The “best bet” for Egypt, Muravchik contends, is to have a fair election this year, and he emphasizes that it is essential for the U.S. “to throw its weight into the demand” that this be done. “If Obama makes such a call, many Egyptian voices will echo it,” Muravchik opines. “The current chaos could make things much better for Egypt and the region — or much worse. The time for Obama to find his silver tongue is now.”
David Frum, who crafted George W. Bush’s notorious “Axis-of-Evil” speech, provides more qualified support for the political upheaval in Egypt. Like Abrams, he agrees that dictatorships are ultimately fragile and that the U.S. should have actively pushed for democracy there long ago. “This week’s protests remind us that dictatorships do not deliver stability,” Frum asserts. “Dictatorships do not make reliable allies over the long term. Egypt’s friends should be planning — should have planned long ago — for a transition to a more representative form of government.” But Frum does not see the fall of the Mubarak regime as certain. And instead of supporting immediate revolutionary change, as sought by the street demonstrators, he argues for a slow transition to democracy, which “means gradually bringing more and more of the population into politics.”
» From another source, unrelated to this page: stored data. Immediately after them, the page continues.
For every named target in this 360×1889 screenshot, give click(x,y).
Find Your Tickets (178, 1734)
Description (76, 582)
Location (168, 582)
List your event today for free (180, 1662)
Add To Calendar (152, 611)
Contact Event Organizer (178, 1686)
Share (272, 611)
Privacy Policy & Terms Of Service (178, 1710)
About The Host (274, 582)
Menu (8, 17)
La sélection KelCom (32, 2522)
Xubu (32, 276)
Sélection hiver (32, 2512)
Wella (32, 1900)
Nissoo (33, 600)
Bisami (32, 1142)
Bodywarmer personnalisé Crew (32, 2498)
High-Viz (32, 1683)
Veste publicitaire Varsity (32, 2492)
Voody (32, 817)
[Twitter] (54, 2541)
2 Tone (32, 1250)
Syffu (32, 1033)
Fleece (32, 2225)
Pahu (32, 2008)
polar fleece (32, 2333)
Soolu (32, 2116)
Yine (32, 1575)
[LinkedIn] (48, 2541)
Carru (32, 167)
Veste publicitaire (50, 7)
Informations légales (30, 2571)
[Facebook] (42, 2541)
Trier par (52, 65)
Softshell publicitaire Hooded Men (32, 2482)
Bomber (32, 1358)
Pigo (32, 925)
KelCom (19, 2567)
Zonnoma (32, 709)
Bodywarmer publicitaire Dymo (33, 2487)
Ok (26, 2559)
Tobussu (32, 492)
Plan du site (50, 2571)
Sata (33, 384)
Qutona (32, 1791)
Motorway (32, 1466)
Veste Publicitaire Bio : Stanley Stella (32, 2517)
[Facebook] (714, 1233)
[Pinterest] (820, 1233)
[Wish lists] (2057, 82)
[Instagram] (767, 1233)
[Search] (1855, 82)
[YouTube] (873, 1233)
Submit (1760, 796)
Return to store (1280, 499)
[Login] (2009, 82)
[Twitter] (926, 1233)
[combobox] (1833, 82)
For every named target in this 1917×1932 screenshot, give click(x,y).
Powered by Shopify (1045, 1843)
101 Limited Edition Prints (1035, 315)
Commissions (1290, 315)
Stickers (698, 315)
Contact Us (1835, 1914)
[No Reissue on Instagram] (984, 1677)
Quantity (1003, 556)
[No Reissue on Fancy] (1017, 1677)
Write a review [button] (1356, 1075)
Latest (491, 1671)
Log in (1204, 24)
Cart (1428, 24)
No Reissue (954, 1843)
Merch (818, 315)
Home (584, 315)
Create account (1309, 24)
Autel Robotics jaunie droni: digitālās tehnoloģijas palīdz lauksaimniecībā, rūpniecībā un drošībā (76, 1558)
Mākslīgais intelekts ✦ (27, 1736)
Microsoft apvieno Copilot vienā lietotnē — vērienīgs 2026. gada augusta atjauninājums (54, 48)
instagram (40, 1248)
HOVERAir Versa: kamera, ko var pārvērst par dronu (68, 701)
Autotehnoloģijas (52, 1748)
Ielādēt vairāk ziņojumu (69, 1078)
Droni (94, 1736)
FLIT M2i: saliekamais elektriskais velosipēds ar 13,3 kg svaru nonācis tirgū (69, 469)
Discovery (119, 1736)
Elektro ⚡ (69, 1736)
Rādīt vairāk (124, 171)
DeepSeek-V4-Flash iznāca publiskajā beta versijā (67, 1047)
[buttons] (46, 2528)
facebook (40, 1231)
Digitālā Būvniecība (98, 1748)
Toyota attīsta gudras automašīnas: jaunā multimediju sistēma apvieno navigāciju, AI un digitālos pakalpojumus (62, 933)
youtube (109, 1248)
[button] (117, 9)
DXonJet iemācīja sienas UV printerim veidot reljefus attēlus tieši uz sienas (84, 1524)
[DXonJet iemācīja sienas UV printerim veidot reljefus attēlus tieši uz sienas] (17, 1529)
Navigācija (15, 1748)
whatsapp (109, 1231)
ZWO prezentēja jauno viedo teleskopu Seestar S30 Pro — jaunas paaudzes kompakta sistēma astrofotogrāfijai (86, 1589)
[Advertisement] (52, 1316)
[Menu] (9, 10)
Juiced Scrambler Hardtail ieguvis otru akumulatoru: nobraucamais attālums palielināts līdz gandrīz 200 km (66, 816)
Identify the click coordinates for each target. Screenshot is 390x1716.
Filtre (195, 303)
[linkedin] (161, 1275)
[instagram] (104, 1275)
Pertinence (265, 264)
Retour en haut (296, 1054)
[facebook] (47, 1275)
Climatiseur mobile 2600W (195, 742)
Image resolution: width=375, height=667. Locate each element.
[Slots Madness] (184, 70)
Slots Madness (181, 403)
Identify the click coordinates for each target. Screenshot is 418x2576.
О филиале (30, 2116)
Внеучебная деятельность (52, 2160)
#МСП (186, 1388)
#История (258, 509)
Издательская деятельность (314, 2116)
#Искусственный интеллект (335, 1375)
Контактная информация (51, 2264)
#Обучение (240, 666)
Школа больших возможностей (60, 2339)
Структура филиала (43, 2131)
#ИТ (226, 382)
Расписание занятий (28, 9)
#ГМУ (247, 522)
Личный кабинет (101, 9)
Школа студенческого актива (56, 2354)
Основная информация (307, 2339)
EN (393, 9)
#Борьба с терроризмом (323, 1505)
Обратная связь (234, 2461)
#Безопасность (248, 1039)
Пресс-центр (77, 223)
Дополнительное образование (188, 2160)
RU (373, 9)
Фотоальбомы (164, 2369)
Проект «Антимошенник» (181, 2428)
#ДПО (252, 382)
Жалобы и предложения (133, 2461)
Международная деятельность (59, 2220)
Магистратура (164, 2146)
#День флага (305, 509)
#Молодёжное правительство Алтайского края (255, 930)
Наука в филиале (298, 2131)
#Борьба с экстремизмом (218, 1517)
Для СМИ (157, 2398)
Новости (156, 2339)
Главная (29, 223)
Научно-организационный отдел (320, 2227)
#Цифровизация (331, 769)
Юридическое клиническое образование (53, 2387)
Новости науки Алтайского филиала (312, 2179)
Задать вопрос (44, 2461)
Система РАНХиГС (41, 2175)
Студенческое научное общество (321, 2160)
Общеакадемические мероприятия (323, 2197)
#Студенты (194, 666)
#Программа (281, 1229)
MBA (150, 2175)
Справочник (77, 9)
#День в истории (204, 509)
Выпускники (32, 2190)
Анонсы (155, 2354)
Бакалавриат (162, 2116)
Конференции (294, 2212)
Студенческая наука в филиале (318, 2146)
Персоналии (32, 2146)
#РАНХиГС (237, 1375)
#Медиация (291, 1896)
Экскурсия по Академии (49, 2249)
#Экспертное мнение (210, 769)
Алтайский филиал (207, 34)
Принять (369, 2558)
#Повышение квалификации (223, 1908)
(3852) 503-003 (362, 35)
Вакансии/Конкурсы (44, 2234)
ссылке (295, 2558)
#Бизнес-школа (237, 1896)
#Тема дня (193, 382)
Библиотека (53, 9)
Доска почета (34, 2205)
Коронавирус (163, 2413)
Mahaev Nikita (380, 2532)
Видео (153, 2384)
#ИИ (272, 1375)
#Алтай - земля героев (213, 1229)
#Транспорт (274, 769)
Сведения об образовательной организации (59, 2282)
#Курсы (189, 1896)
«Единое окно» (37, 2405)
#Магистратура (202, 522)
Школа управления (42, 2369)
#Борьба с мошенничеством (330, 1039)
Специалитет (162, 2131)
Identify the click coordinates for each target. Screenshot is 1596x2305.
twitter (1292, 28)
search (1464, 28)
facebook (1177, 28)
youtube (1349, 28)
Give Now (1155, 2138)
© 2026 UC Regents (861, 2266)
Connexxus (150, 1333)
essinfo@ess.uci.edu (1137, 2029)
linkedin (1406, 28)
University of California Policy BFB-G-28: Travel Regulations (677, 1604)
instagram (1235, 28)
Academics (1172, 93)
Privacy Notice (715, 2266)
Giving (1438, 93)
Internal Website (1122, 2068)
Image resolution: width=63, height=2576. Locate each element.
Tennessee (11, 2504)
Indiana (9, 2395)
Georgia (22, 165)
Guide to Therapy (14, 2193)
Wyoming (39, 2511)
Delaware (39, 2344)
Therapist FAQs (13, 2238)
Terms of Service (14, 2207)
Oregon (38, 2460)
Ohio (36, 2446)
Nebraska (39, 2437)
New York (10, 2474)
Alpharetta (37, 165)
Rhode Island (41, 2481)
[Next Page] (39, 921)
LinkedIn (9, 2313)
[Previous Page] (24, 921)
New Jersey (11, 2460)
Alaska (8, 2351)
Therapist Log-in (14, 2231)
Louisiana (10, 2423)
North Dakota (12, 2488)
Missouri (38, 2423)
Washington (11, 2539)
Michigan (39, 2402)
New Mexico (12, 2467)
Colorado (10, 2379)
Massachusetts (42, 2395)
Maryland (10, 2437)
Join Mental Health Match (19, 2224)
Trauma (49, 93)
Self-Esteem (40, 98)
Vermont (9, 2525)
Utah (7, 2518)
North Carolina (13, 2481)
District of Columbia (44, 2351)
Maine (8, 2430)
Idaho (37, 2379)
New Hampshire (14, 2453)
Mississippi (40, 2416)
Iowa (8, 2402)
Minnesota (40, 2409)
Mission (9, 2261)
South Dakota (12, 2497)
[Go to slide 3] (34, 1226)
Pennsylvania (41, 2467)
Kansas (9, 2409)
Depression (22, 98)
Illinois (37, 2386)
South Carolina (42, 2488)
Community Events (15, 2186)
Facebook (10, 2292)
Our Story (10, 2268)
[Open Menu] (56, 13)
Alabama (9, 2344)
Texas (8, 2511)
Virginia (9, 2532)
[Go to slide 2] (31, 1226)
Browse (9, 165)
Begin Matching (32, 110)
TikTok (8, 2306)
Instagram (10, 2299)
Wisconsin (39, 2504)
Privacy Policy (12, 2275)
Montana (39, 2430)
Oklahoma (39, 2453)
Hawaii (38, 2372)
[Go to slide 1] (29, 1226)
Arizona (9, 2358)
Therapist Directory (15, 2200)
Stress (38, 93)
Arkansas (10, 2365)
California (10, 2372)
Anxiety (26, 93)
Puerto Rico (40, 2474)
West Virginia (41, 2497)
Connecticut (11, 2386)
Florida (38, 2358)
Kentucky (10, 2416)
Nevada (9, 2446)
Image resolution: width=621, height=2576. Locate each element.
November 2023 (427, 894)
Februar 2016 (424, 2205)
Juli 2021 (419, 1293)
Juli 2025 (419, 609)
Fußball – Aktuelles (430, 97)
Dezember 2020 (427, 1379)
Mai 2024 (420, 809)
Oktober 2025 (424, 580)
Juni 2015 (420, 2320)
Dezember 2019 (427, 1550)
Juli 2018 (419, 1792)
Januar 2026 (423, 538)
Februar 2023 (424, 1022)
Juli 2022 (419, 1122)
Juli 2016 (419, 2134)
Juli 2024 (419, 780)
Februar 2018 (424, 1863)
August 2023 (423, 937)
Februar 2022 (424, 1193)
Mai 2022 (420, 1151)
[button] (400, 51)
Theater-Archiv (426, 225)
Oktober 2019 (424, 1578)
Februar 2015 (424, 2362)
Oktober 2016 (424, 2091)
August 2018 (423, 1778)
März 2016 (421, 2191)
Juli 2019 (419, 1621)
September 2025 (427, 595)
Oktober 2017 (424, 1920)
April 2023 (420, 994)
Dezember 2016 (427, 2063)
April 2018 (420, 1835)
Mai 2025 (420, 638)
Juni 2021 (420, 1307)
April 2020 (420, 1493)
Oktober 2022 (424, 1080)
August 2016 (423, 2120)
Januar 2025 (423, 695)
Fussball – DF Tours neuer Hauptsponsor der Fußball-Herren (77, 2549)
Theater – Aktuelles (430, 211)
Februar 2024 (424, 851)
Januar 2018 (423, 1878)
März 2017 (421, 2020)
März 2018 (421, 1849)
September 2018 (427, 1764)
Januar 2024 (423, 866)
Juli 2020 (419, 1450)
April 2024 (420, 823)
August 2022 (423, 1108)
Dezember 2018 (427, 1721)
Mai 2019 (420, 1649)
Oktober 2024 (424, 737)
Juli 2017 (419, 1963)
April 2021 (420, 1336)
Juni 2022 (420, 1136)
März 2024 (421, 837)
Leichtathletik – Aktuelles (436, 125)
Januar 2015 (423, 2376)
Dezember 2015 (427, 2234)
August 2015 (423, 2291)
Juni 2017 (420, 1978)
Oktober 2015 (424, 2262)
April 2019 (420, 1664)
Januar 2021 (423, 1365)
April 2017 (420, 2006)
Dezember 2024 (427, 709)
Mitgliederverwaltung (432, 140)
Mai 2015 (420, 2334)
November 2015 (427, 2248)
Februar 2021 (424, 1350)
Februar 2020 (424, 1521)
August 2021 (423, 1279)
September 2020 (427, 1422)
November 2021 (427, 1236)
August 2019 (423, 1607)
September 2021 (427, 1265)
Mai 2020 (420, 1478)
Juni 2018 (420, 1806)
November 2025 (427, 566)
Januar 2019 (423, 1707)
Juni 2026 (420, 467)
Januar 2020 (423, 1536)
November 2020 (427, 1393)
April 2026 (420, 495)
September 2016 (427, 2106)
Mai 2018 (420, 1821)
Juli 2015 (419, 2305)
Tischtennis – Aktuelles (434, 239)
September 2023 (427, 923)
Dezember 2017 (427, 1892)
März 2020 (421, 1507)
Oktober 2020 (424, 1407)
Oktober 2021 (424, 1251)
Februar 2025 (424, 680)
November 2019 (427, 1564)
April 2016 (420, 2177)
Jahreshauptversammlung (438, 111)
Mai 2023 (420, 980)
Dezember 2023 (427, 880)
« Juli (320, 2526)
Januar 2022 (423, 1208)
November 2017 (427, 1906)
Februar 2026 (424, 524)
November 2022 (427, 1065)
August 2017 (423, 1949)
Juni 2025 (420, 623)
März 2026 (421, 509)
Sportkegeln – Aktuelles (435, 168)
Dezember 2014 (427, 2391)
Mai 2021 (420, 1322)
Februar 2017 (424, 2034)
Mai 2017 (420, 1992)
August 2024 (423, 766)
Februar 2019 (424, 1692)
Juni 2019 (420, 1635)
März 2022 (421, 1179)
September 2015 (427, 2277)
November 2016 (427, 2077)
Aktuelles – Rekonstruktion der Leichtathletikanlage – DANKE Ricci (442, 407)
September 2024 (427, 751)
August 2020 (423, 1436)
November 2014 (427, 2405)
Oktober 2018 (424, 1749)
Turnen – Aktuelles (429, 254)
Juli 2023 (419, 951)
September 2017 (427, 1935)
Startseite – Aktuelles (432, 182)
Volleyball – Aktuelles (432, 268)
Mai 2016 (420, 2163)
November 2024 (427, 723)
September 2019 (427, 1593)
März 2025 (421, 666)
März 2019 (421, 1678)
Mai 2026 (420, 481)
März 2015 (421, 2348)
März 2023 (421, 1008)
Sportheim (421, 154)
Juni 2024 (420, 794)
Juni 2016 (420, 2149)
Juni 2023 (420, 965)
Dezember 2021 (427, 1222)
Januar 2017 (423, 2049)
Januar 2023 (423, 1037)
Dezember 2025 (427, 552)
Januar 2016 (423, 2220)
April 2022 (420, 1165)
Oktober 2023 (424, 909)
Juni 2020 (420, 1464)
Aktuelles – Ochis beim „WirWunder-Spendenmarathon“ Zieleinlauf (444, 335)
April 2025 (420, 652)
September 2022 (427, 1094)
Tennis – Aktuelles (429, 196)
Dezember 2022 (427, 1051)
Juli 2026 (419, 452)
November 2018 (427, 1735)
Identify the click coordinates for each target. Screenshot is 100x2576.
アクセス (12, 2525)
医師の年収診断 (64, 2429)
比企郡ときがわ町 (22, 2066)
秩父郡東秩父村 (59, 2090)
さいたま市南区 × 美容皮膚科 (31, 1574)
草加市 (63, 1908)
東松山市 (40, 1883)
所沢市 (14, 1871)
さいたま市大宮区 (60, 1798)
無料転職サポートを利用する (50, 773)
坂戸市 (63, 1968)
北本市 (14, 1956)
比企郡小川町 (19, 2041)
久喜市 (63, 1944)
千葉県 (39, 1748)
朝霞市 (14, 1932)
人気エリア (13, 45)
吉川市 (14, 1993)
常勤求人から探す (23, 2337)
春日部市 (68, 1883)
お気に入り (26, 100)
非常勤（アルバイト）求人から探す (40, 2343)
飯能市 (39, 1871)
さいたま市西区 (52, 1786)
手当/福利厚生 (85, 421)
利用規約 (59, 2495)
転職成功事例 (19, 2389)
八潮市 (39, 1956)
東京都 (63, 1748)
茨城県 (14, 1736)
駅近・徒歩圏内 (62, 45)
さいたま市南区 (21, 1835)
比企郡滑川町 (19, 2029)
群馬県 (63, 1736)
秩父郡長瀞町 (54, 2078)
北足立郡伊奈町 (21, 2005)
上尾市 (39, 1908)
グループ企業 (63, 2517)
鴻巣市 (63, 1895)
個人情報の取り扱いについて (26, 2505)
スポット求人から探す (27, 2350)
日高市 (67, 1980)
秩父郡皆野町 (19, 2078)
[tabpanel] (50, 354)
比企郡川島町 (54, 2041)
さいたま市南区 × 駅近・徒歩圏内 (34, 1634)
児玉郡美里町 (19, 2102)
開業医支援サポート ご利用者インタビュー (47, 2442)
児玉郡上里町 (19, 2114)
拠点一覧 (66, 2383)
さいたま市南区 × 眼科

When directed against what essentially were the enemies of Israel (a category in which he included Saudi Arabia), Michael Ledeen championed radical democratic revolution, expressing such extreme views as: “Creative destruction is our middle name. . . . It is time once again to export the democratic revolution, ”and “One can only hope that we turn the region into a cauldron, and faster, please. If ever there were a region that richly deserved being cauldronized, it is the Middle East today” (The Transparent Cabal, p. 209). But now confronted with an actual revolutionary upheaval, the ultra-radical Ledeen has metamorphosed into veritable paragon of caution, maintaining that “[i]n Egypt, which is by far the most important of the Arab countries affected by the tumult, there are genuine democrats and also members of organizations (from the Muslim Brotherhood to Islamic Jihad, Hamas, et al.) who would transform Egypt from an authoritarian to a totalitarian regime.” Allegedly quoting his grandmother, Ledeen observes: “Things are never so bad they can’t get worse.”
Ledeen puts forth considerable effort to show how his current cautious stance does not conflict with his overall support for democracy. “We are supposed to be the revolutionaries, and we must support democratic revolution against tyranny,” he solemnly avers. “But we must not support phony democrats, and for the president to say ‘Egypt’s destiny will be determined by the Egyptian people,’ or ‘everyone wants to be free’ is silly and dangerous. Egypt’s destiny will be determined by a fight among Egyptian people, some of whom wish to be free and others who wish to install a tyranny worse than Mubarak’s. That’s the opposite of freedom. Think about the free elections in Gaza that brought the Hamas killers to power.”
Ledeen agrees with the other neocons that the traditional U.S. Middle East policy of all-out support for authoritarian leaders was bound to fail. “We should have been pressuring the friendly tyrants in the Middle East to liberalize their polities lo these many years,” he opines. “We should have done it in the shah’s Iran, and in Mubarak’s Egypt, and in Ben Ali’s Tunisia. It is possible to move peacefully from dictatorship to democracy . . . But we didn’t.”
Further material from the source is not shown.